This morning I called the dad version of an audible—a dadible. It’s a technical term I promise. But you can’t look it up. You’ll just have to trust me. Also, you owe me $3 every time you use it.

My oldest son Ethan had been dreading an event at school all week. All week we had been trying to encourage him to embrace it and have fun. The event involves kids riding their bicycles at school. Something he hasn’t really worked on a lot. So he was nervous about it. And in his nervousness he wanted to avoid it.

I know you get that. We all sometimes long to avoid the things we dread. But we can’t. We can fight the internal dread. We can run from it. Or we can nod our head with honest recognition, offer to shake hands with it, and sit down to sort it out.

I’ve not always been the face-my-problems kind of guy. Mostly because I didn’t know how—and to a lesser extent I was intimidated by why. But God-willing my kids will be. And Ethan is the oldest so he gets to go first.

Step one: identify the source. I needed to figure out what was causing the problem. In Ethan’s case it was nervousness about his bike.

Step two: identify the catalyst. Source means starting point, but even a starting point has a cause. Ethan was nervous about his bike because of a lack of skill riding it. The catalyst was the size of the bike. It wasn’t too big. It was too small.

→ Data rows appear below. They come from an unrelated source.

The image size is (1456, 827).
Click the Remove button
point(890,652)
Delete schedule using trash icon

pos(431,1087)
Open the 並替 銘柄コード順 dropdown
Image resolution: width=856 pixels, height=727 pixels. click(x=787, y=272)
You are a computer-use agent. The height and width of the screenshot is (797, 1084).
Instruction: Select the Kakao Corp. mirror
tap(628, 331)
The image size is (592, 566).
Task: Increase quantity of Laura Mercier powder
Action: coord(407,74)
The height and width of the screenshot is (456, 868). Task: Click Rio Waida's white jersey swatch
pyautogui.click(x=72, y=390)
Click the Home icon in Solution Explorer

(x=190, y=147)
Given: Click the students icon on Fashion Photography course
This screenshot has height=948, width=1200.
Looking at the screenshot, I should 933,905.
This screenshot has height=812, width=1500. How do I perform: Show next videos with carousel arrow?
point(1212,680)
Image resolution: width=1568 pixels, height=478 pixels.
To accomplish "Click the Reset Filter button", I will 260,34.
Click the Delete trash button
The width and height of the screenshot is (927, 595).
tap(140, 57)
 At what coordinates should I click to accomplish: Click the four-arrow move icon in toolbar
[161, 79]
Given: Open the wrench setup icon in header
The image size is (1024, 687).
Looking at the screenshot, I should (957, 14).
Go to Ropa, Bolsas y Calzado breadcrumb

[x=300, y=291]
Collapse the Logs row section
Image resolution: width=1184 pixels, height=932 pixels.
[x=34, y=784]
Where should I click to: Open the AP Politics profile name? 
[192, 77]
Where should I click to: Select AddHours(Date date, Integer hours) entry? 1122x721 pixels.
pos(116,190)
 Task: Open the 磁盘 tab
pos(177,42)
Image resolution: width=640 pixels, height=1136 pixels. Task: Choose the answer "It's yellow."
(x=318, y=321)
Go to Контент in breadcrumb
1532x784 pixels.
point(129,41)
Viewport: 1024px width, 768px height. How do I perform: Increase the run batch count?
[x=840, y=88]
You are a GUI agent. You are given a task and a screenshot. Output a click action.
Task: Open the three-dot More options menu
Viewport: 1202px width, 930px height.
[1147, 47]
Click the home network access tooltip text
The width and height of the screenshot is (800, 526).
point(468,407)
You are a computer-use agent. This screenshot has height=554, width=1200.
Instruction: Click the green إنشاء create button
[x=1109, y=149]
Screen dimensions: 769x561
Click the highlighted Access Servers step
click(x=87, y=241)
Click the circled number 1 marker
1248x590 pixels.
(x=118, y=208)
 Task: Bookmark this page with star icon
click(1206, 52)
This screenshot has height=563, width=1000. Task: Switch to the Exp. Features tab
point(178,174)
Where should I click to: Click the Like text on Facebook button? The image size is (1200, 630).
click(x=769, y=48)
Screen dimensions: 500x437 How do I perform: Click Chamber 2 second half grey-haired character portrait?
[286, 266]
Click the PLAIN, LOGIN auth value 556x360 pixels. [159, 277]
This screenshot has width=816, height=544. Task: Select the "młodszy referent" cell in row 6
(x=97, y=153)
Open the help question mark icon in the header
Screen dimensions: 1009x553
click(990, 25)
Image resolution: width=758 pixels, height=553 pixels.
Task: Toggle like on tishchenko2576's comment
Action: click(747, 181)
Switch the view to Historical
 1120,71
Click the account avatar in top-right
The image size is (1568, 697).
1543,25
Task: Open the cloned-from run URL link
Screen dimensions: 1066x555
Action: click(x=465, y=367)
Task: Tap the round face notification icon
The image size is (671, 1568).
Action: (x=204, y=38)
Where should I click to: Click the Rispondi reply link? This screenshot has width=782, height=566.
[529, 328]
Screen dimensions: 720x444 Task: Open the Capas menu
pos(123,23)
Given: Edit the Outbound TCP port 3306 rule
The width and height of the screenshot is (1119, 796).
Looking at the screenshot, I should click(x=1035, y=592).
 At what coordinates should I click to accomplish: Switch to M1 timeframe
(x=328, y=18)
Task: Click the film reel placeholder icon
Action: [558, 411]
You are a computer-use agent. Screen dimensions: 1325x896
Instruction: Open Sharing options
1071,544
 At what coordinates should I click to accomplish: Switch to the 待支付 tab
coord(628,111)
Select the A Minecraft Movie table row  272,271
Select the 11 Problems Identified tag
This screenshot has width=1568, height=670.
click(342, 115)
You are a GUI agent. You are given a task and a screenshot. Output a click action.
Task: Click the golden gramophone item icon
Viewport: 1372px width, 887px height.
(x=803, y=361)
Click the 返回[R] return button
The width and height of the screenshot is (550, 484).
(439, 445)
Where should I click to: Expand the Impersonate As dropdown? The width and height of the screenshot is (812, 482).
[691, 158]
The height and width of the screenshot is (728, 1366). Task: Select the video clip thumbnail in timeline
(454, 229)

We got our son a junior style chainless learning bike two years ago. In growing boy time it might as well have been 6 years ago. He has grown like a weed since then! And his old bike is TINY. So he felt bad about it. He was intimidated by this tiny thing because it held him back.

We do that sometimes too don’t we? We let a tiny thing become a big thing on our way to doing a potentially cool thing. So instead we do nothing. Or we do something worse than nothing. We don’t have to. And once I identified the catalyst of my son’s disdain for the fun event I didn’t do nothing. I called the dadible.

Step three: don’t do nothing. Unless nothing is the thing you’re supposed to do to make it better. But that’s rare.

I bought Ethan a new bike. That’s right. I went to Walmart, found a shiny new Spider-Man bicycle, and took it to him at the school event. It wasn’t in the budget for this month. I’m sorry Dave. But I did it anyways.

Ethan had a blast. And you know what? He did well. He took right to it. He rode that bike. He forgot all about the possible pain he had feared all week. He was too excited about the new and the opportunity.

Don’t fear what’s not there yet. Don’t make a hotrod out of a hot wheel. And don’t avoid the small stuff that feels like big stuff, or the big stuff that is actually big stuff.

Face your problems like a boy on his bike. Just keep peddling. You got this.